*YOUR OBJECTIVE*:
Write the next part of the article on Yves Edwards' fighting career, picking up right after its last sentence.

*EXCERPT*:
Yves Edwards has seen a lot in his 58-fight career. | Photo: Peter Lockley/Sherdog.com
If you wanted to compile an instructional tape from things a guy had done in fights, you could make a pretty good one from the career of Yves Edwards. That is because Edwards competed across multiple eras in MMA, putting together a wealth of knowledge and experience, fighting often as the name opponent brought in with the deck stacked against him.
With a subtle jiu-jitsu game, sound standup and plain old hard-learned know-how from fighting anyone who would oblige him, Edwards’ 58-fight career is testimony that a fighter can always keep learning. Having made his Octagon debut at UFC 33 in September 2001, Yves was a staple lighter-weight fighter for hardcore fans for more than a decade.
He is also one of the true good guys in the game. Writing about fights and fighters is, in theory, an objective exercise, but seeing Edwards get starched by Sam Stout at UFC 131 on Saturday only reminded me of how much I appreciate the great fights and consistent professionalism Edwards has shown in his career. MMA’s an unforgiving game, and Edwards’ decision to continue is his own. He deserves recognition for the long road he has taken to still stay at this level and the great fights he has given fans.
A few years ago, while interviewing Din Thomas, I asked him about a potential match with Edwards. The two had waged a memorable freestyle rap battle on the Underground forum, to boot.

*SUPPLIED ENTRIES*:
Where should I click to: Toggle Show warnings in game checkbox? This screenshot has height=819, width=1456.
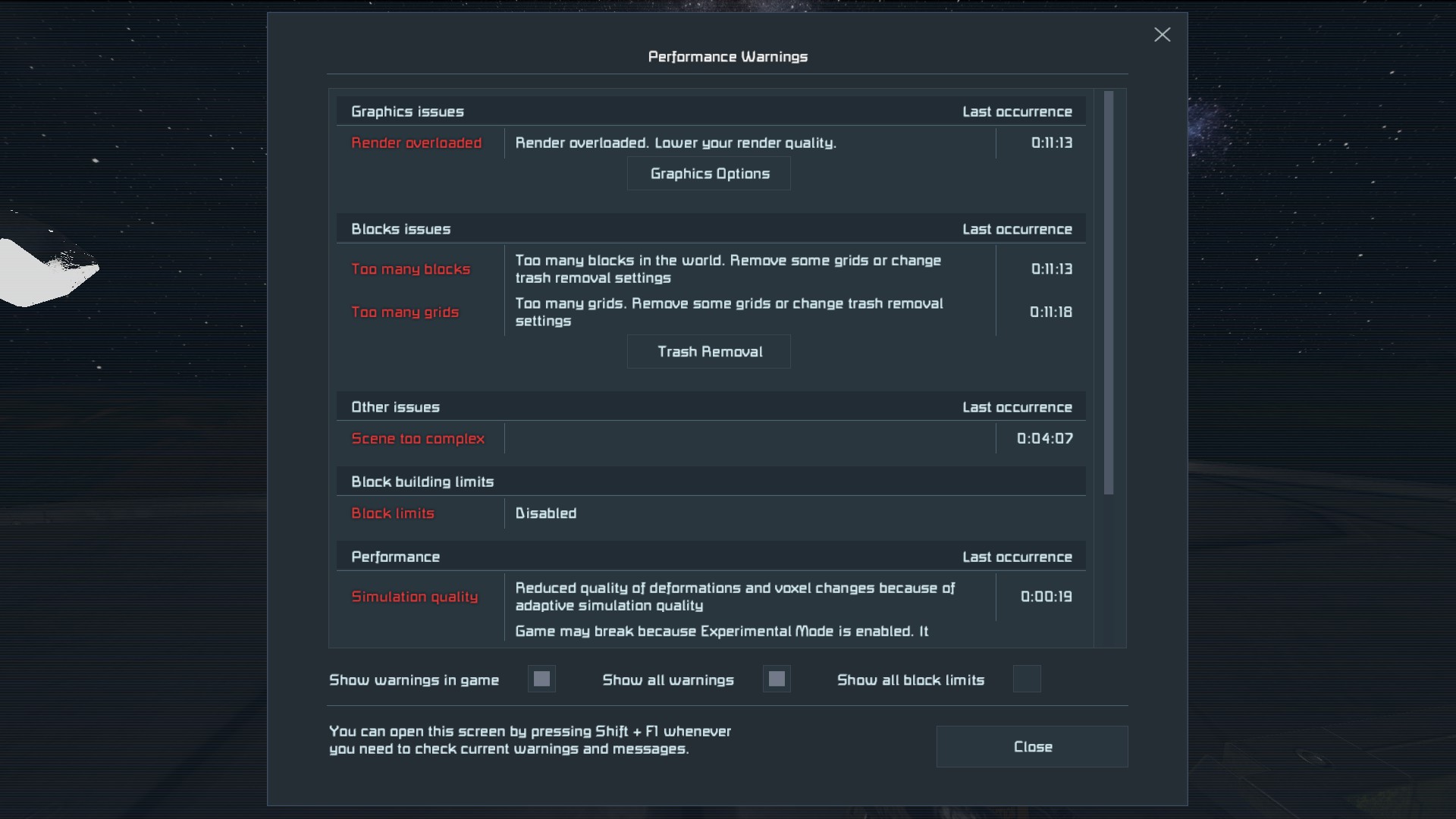click(541, 679)
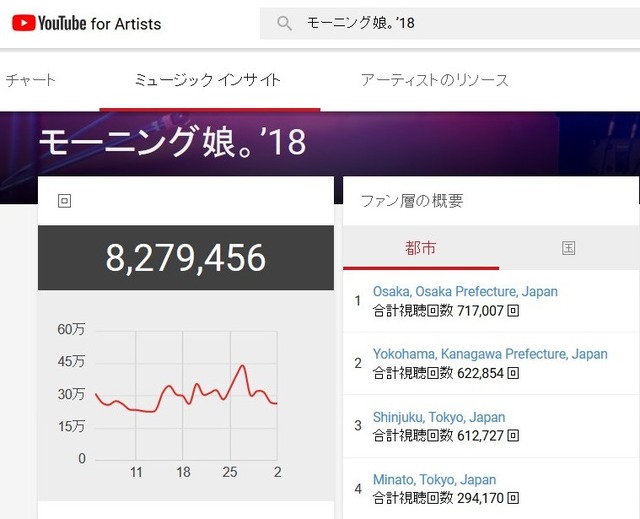This screenshot has height=519, width=640.
Task: Open the 国 country tab
Action: [x=569, y=248]
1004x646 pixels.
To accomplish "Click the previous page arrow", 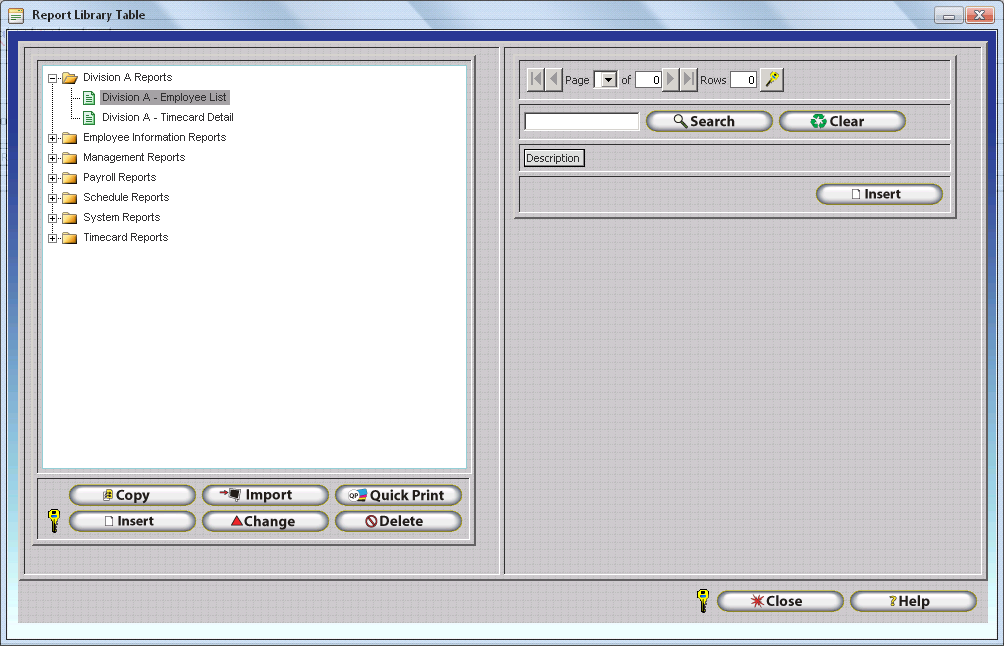I will 554,80.
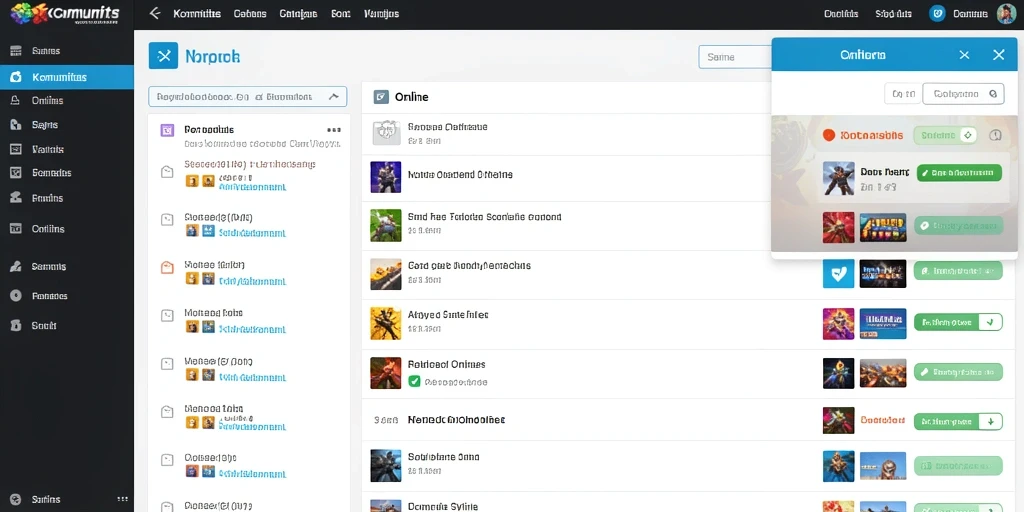
Task: Toggle the checkbox icon beside Online header
Action: (381, 97)
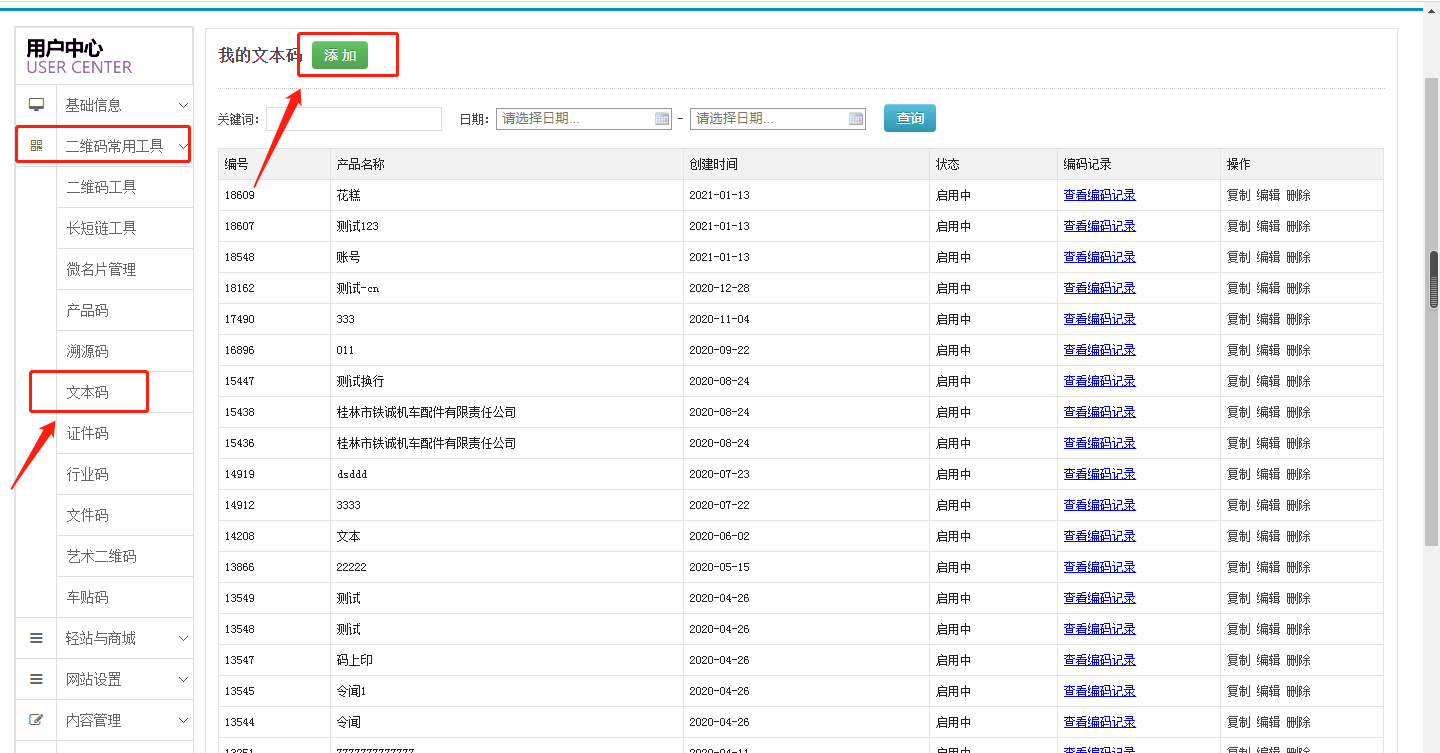Viewport: 1440px width, 753px height.
Task: Click the list icon beside 网站设置
Action: point(37,679)
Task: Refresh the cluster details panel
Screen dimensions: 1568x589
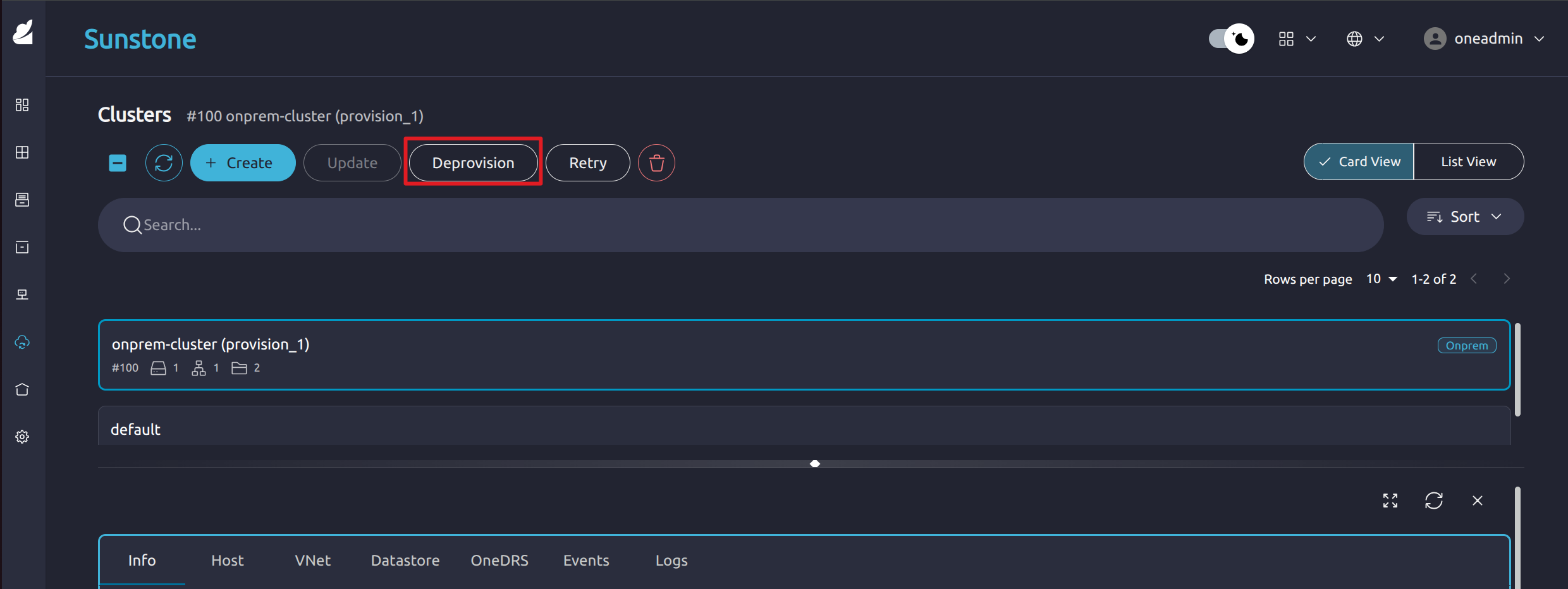Action: point(1433,501)

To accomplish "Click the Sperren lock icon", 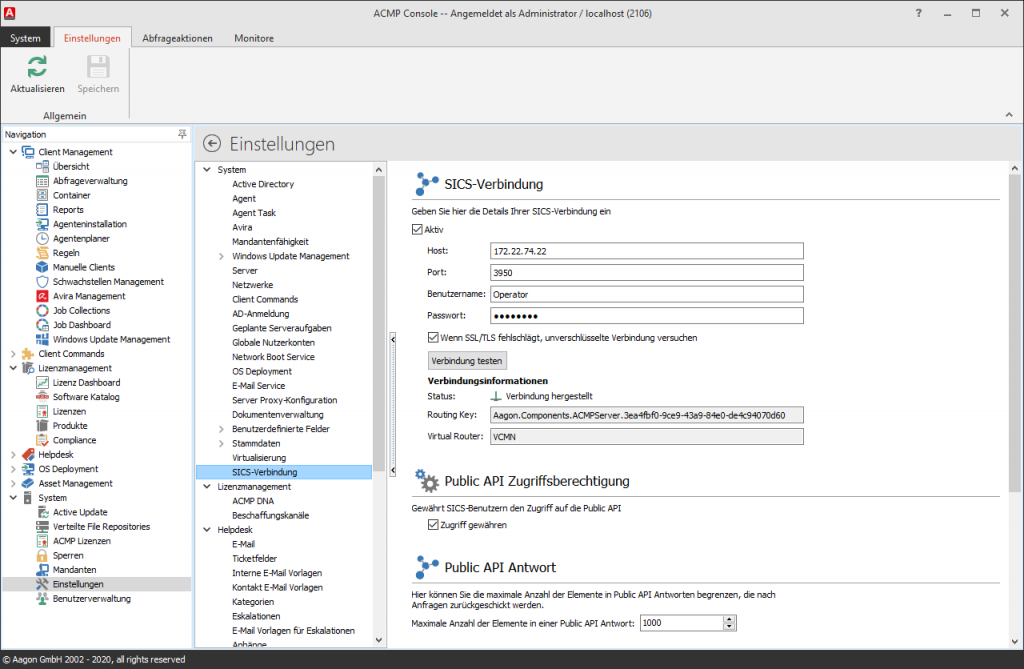I will point(43,555).

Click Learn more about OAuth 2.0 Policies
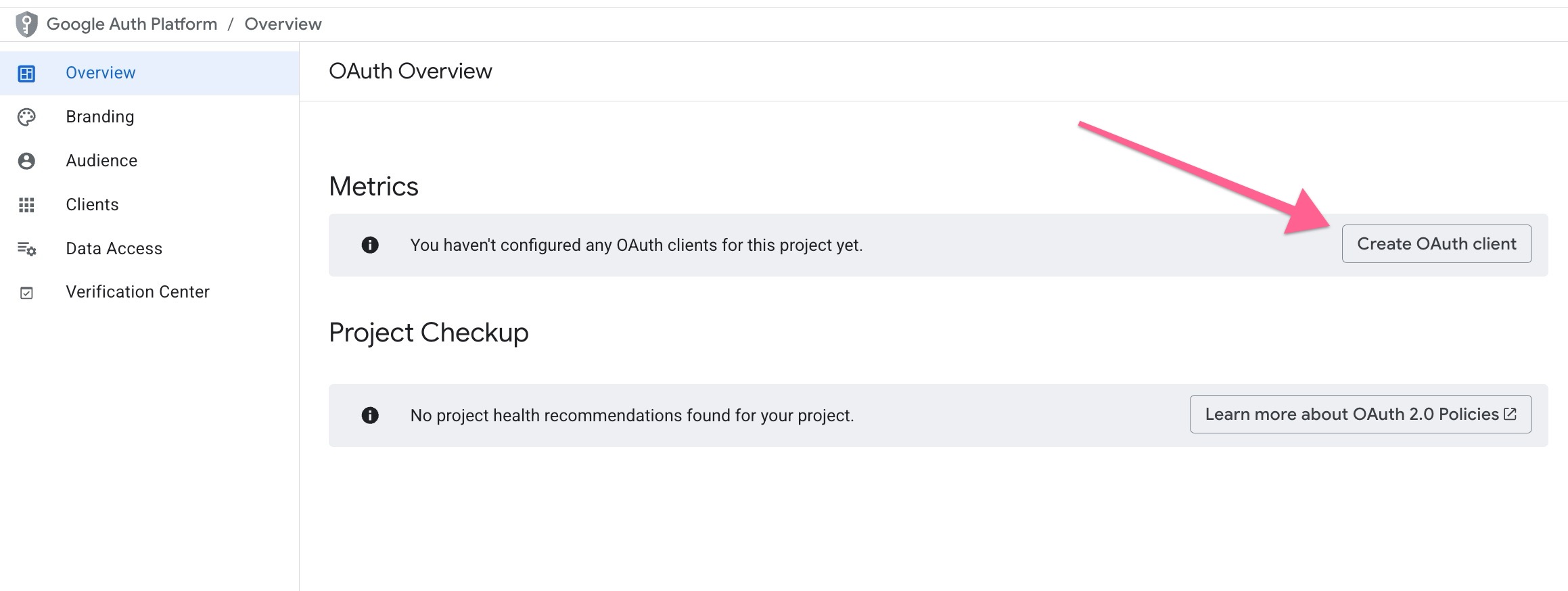(x=1352, y=415)
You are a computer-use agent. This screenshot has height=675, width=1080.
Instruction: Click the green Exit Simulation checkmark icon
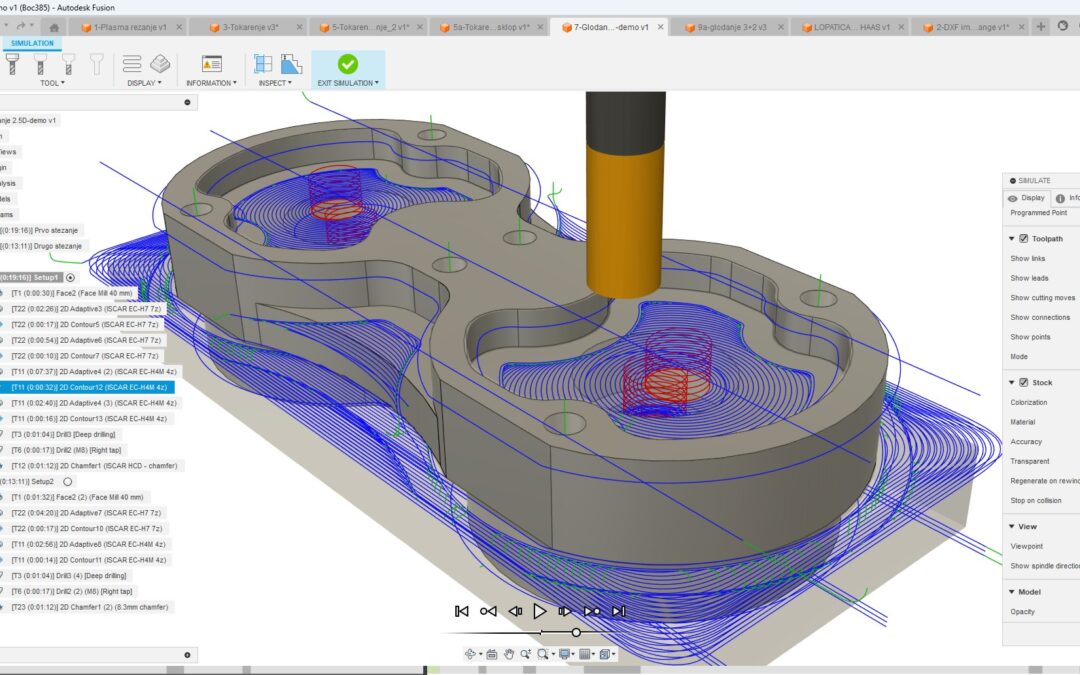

*RESPONSE FOR THIS EXERCISE*:
“People have wanted to make a fight with Yves and I for years,” Thomas said. “But the problem is, we’re both counter fighters. It might be boring. We’d probably just sit around waiting for the other guy to make a mistake.”
In fact, while most fans may remember him best for his eye-popping head kick knockout of Josh Thomson at UFC 49 or his flying knee knockout of James Edson Berto -- off a single-leg tie-up, no less -- I’ll remember Edwards best for his detached, cerebral dismantling of Cody McKenzie at UFC “Fight for the Troops 2” in January.
Facing the raw but talented submission savant, Edwards clinically and brutally picked apart McKenzie in a tough fight, where one could see him thinking, adjusting, and letting his experience come to bear. A year or two from now, that might be a fight McKenzie wins, but at the time, Edwards simply knew too much. Watching it unfold was testimony that, sometimes, age and mileage count against the younger guy.
Much respect to Edwards.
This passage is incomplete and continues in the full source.